In meiner noch recht jungen beruflichen Laufbahn habe ich bisher erst wenige Klassen verabschieden müssen. Doch schon bei den letztjährigen 10. Klässlern fiel es mir schwer – 3 Jahre lang hatten wir gemeinsam gelernt, gelacht und auch gekämpft. Irgendwie ging dann alles ganz schnell. Die Abschlussfeier kam und weg waren sie.

Dieses Jahr verabschiede ich eine 9. Klasse, die ich bereits seit 5 Jahren begleite. Und das fällt mir sichtlich schwerer. Alle haben ihre Eigenarten und jeder Einzelne hat mich auch schon des Öfteren auf die Palme gebracht. Und doch habe ich jeden Einzelnen schätzen und mögen lernt. Und mittlerweile sind sie mir richtig ans Herz gewachsen – jeder auf seine Weise.

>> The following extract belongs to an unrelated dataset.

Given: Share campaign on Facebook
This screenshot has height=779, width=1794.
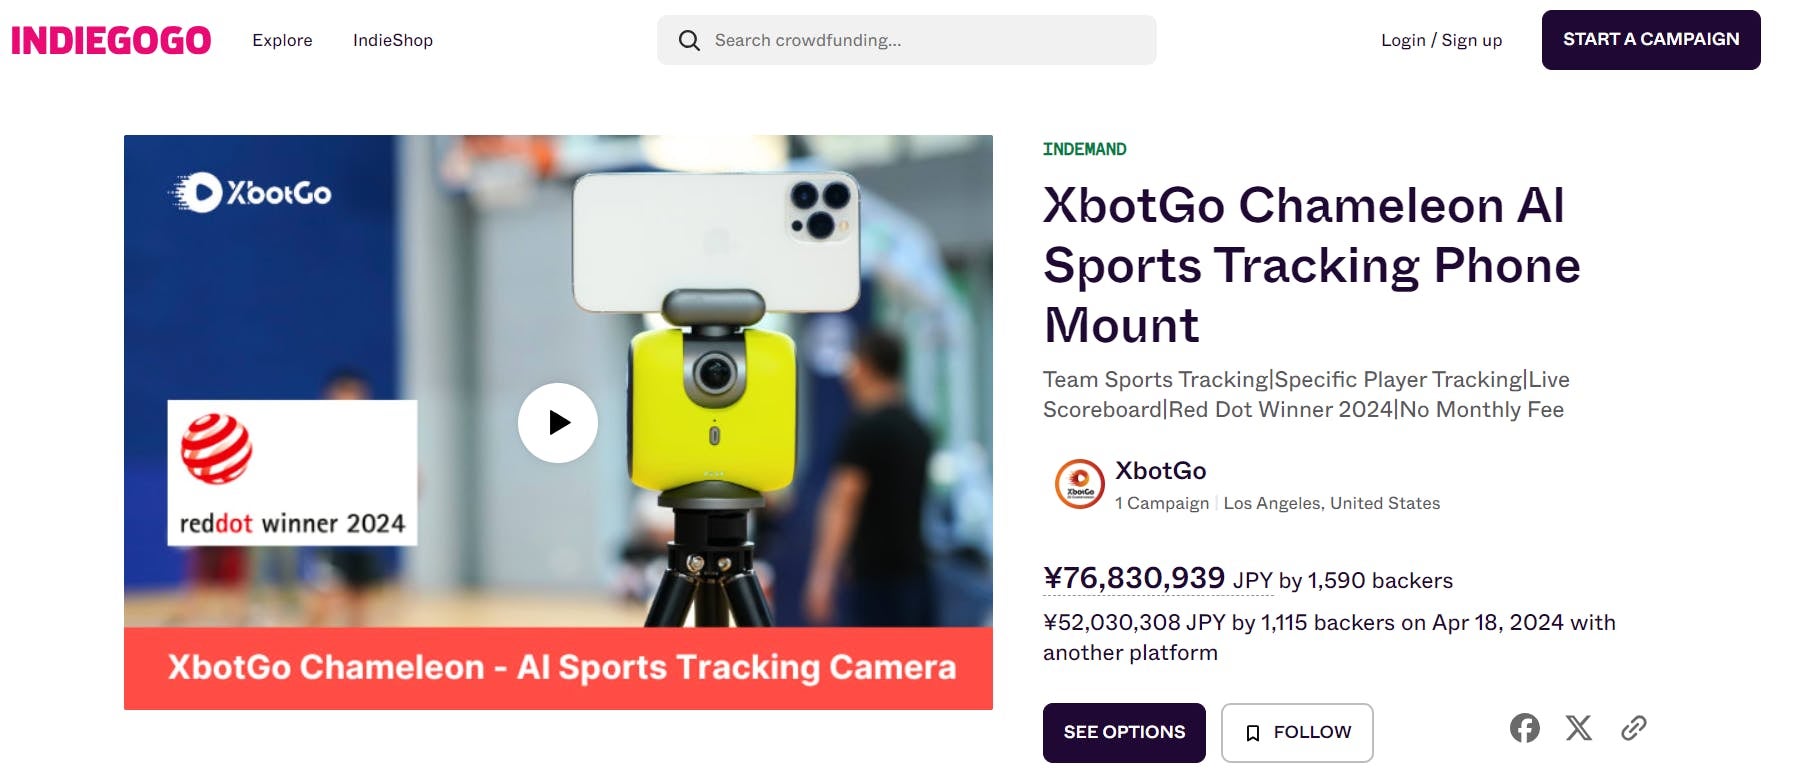Looking at the screenshot, I should [x=1525, y=728].
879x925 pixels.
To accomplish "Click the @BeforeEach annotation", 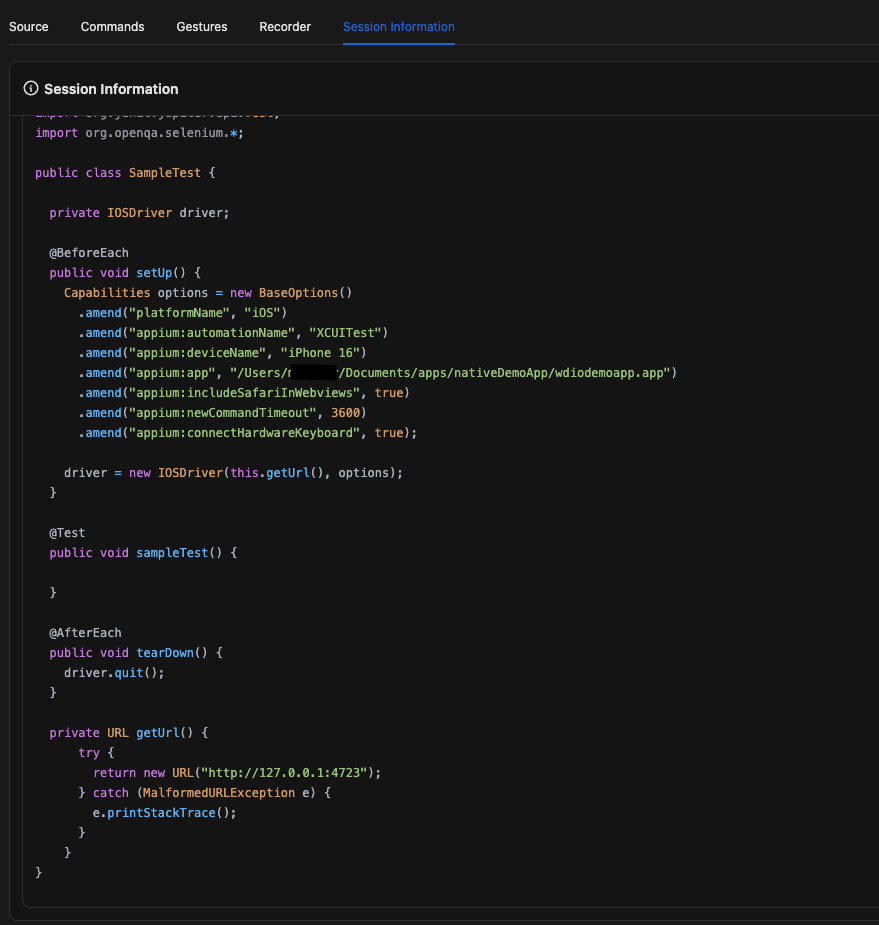I will [x=89, y=253].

Als ich heute meinen Unterricht gab, sagte plötzlich eine Schülerin in die Stille hinein “Oh Gott, wir haben heute das letzte Mal Englisch mit Ihnen.” Ich war kurz aus dem Konzept gebracht. War das wirklich wahr?

Ich hatte es so rein gar nicht auf dem Schirm gehabt. Ich versuchte mir nichts anmerken zu lassen, aber innerlich fuhren meine Gefühle doch ein bisschen Achterbahn. Tag für Tag habe ich diese Klasse gerne unterrichtet und ich bin richtig stolz auf das, was sie alles gelernt haben und darauf, was schon aus ihnen geworden ist. Kleine, starke Persönlichkeiten.

Worte des Abschieds konnte ich in diesem Moment keine finden – eher sowas wie “Wir laufen uns schon noch über den Weg, und die Abschlussfeier kommt ja erst noch.” – denn sonst wäre es mir noch schwerer ums Herz geworden. Stattdessen machte ich einen Scherz und schenkte ihnen ein Lächeln. Trotzdem lag bei einigen schon ein Hauch von Melancholie in der Luft.